这里使用sklearn.datasets的iris数据集，它有3个类。ROC曲线可用于二分类，因此，这里我们将使用来自sklearn.multiclass的OneVsRestClassifier和Random forest作为分类器，绘制ROC曲线。

python 复制代码

from sklearn.ensemble import RandomForestClassifier 
from sklearn.metrics import roc_curve, roc_auc_score 
from sklearn.datasets import load_iris 
from sklearn.multiclass import OneVsRestClassifier 
from sklearn.model_selection import train_test_split 
import matplotlib.pyplot as plt 


# Load the iris dataset 
iris = load_iris() 

# Split the dataset into training and test sets 
X_train, X_test, y_train, y_test = train_test_split(iris.data, 
													iris.target, 
													test_size=0.5, 
													random_state=23) 

# Train a Random Forest classifier 
clf = OneVsRestClassifier(RandomForestClassifier()) 

# fit model 
clf.fit(X_train, y_train) 

# Get predicted class probabilities for the test set 
y_pred_prob = clf.predict_proba(X_test) 

# Compute the ROC AUC score 
roc_auc = roc_auc_score(y_test, y_pred_prob, multi_class='ovr') 
print('ROC AUC Score :',roc_auc) 

# roc curve for Multi classes 
colors = ['orange','red','green'] 
for i in range(len(iris.target_names)):	 
	fpr, tpr, thresh = roc_curve(y_test, y_pred_prob[:,i], pos_label=i) 
	plt.plot(fpr, tpr, linestyle='--',color=colors[i], label=iris.target_names[i]+' vs Rest') 
# roc curve for tpr = fpr 
plt.plot([0, 1], [0, 1], 'k--', label='Random classifier') 
plt.title('Multiclass (Iris) ROC curve') 
plt.xlabel('False Positive Rate') 
plt.ylabel('True Positive rate') 
plt.legend() 
plt.show()

输出

python 复制代码

ROC AUC Score : 0.9795855072463767

总结

总之，计算随机森林分类器的ROC AUC分数在Python中是一个简单的过程。
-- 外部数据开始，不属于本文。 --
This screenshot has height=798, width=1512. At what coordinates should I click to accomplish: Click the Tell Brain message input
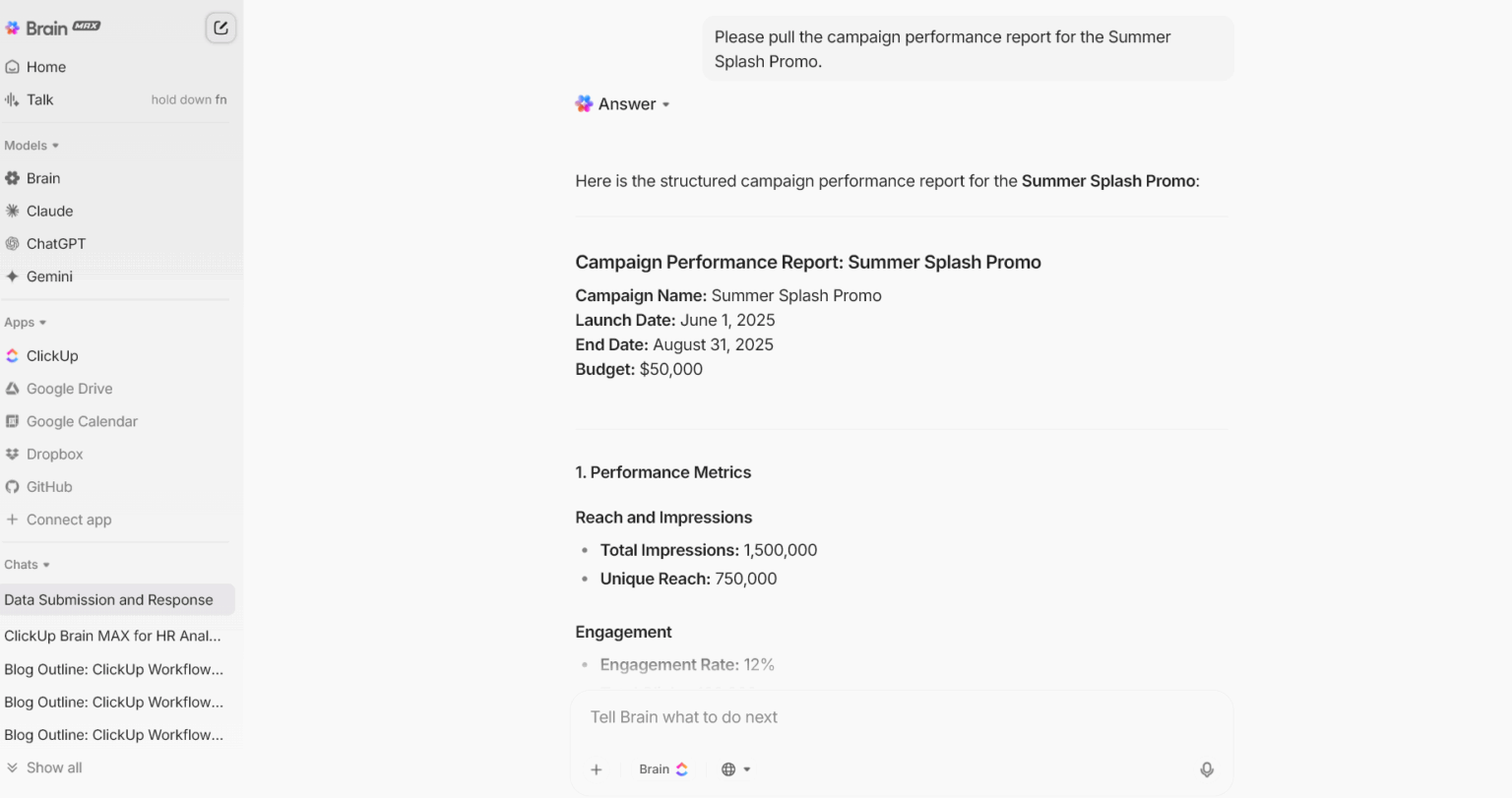[886, 717]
sklearn.metrics模块提供了计算ROC曲线、ROC AUC评分和PR曲线的函数。ROC曲线和PR曲线是评估二值分类器性能的有用工具，它们可以帮助基于不同评估指标之间的权衡来选择分类器的最佳阈值。

PR（precision-recall）曲线是二元分类问题的另一个评估指标。PR曲线是针对不同分类阈值的精确度（y轴）对召回率（x轴）的图。精确度被定义为真阳性的数量除以真阳性加假阳性的数量，而召回率被定义为真阳性的数量除以真阳性加假阴性的数量。PR曲线显示了分类器在最小化误报的同时预测阳性类别的能力。

与ROC曲线相比，PR曲线更适合不平衡数据集，其中阳性类别中的样本数量远小于阴性类别中的样本数量。当假阳性和假阴性的成本不同时，PR曲线也很有用，因为它可以帮助基于精确度-召回率权衡为分类器选择最佳阈值。

重要的是要注意，ROC AUC不应该是用于评估分类器性能的唯一度量。其他指标，如精确度、召回率和F1分数，也可能有用，具体取决于应用程序的具体要求。此外，重要的是要考虑数据中正面和负面示例的总体分布以及不平衡类对评估指标的潜在影响。